_Task statement_:
Answer these questions using the forum thread on the Red Hat 6.1 cluster power-off:
1. What server model does the two-node cluster run on?
2. What is it called when both nodes of a two-node Red Hat cluster try to fence each other and the first to succeed continues?
3. What do clusters with more than two nodes use instead of that?
— Start of Article —
Operating System - Linux
1752862 Members
3730 Online
108791 Solutions
New Discussion

Redhat 6.1 Cluster Active/Active power off

 
arunbasu
Occasional Contributor

Redhat 6.1 Cluster Active/Active power off

Hi team,

 

I have a two node  Active/Active cluster with redhat 6.1 OS., with HP proliant DL785 G6 server and HP ILO fence device.

 

I have noticed my two servers is in power down state. Could you guide me plesae  what is the issue behind of this.

 

is fence device issue?Very urgent

 

Arun Basu

1 REPLY 1
Matti_Kurkela
Honored Contributor

Re: Redhat 6.1 Cluster Active/Active power off

Since you have provided only very few details of your configuration, I can only guess. My guess is that this is a textbook case of "fence death" in a two-node cluster.

 

Explanation:

The root cause for this might be a failure in your heartbeat network. When the cluster heartbeat stops working, both nodes in a two-node RedHat cluster will attempt to fence the other node. The node that first successfully fences the other one may continue cluster operations. This is called a "fence race". Clusters with more than two nodes (or two nodes and a quorum disk) will use voting logic instead of a fence race.

 

RedHat Cluster is built to assume that only one fencing operation may succeed at a time. The RedHat example configurations use a common remote-controllable PDU or a similar device for power fencing. If such a device acceptsonly one power switch command at a time, it will satisfy the design assumption of the RedHat Cluster software.

 

Using iLOs of each node as fence devices does not satisfy the design assumption, since each iLO can be accessed separately and thus both nodes can simultaneously power off each other, if the fence race ends up being a tie. The resulting situation is known as "fence death" - both nodes will simultaneously power off each other.
— End of Article —
— Start of Raw data —
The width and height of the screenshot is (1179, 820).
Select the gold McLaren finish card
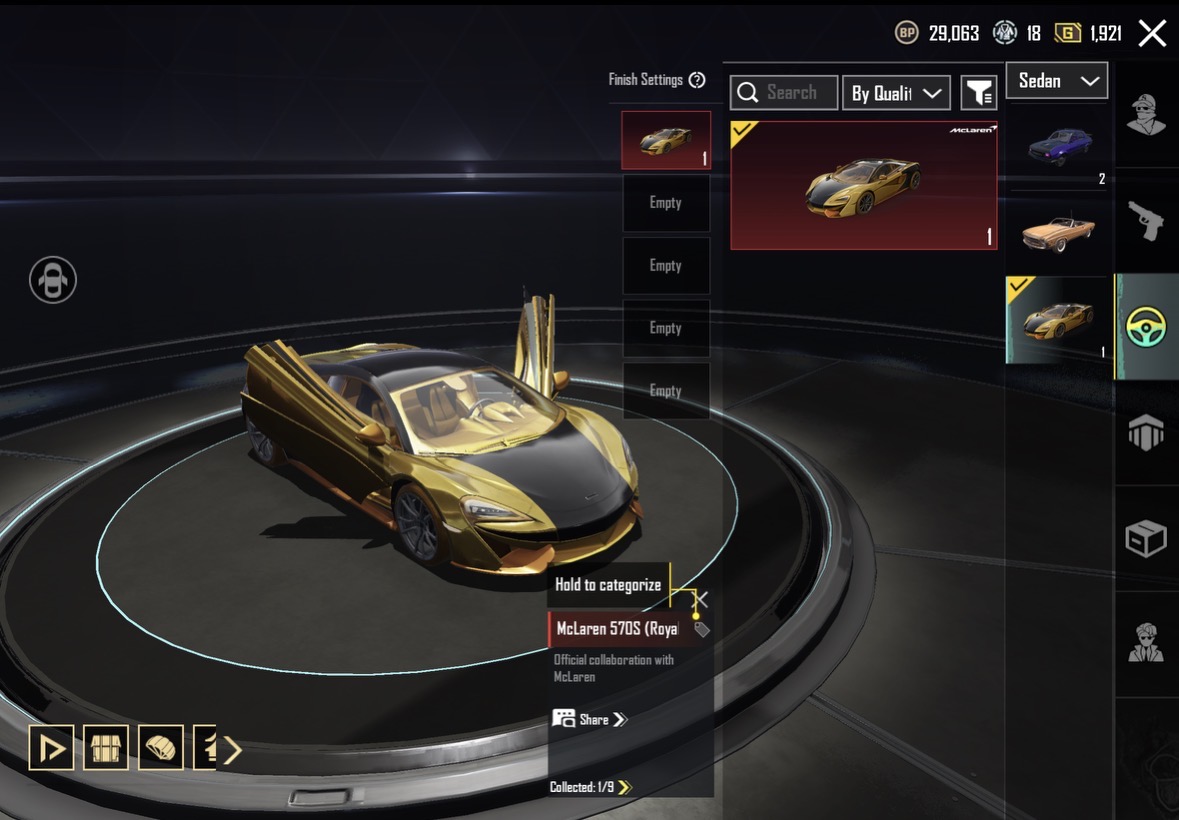pos(864,186)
— End of Raw data —
_Response to the task_:
1. HP ProLiant DL785 G6
2. A "fence race"
3. Voting logic